2.2 Conditional Expectation

  1. Conditioning on general random variables

    1. Def [ conditional expected value ] :

      Let \(X,Z\) be random variables , \(E[|X|]<\infty\) , define \(Y=E[X|Z]\) with following properties:

      (i). \(Y\) is a function of \(Z\)

      (ii). \(E[|Y|]<\infty\)

      (iii). \(\forall G\in \sigma(Z)\) , \(\int_{G}YdP=\int_GXdP\)

      Moreover , if \(\tilde Y\) is a random variable satisfying (i)(ii)(iii) , then \(\tilde Y=Y\) a.s.

      This definition is given by Kolmogorov in 1933 : "Fundamental Concepts of Probability Theory"

    2. Def [ (regular) conditional probability ] \[ P(X\in A|Z):=E[\mathbb 1(X\in A)|Z] \] Def [ (regular) conditional density ] \[ \exists f_{X|Z}(x|z) \text{ s.t. } P(X\in A|Z)(w)=\int_Af_{X|Z}(x|Z(w))dx \]
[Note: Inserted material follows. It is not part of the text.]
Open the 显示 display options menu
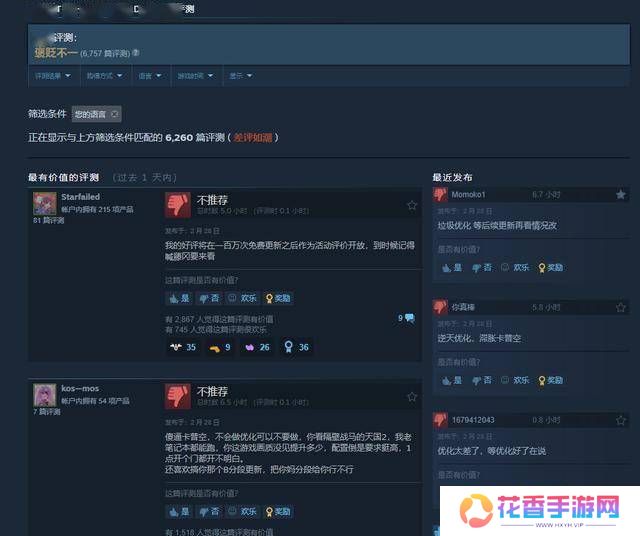 tap(240, 75)
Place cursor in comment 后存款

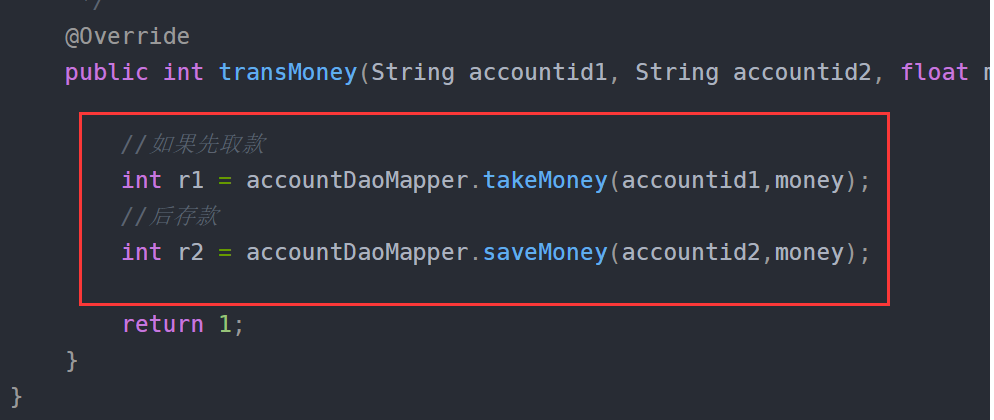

      Here regular means this definition only holds in general cases. There may exist loophole in some special cases.

  2. Famous Results

    1. Bayes rule \[ \begin{aligned} P(B|A)&=\frac{P(A|B)P(B)}{P(A)}\\ P(X=x|Z=z)&=\frac{P(Z=z|X=x)P(X=x)}{P(Z=z)}\\ f_{X|Z}(x|z)&=\frac{f_{Z|X}(z|x)f_X(x)}{f_Z(z)} \end{aligned} \]

    2. Correlation

      1. Intuition

        \(X\perp\!\!\!\perp Y\Rightarrow E[(X-EX)(Y-EY)]=E[X-EX]E[Y-EY]=0\)

        \(E[(X-EX)(Y-EY)]\not\Rightarrow X\perp\!\!\!\perp Y\)

      2. Def [ uncorrelated ] \(X,Y\) are uncorrelated random variables , if \(E[(X-EX)(Y-EY)]=0\)

        This definition is equivalent as \(E[XY]=E[X]E[Y]\)

      3. Def [ correlation coefficient ] \[ \rho=\frac{E[(X-EX)(Y-EY)]}{\sqrt{Var(X)}\sqrt{Var(Y)}} \] Def [ covariance ] : \(E[(X-EX)(Y-EY)]\)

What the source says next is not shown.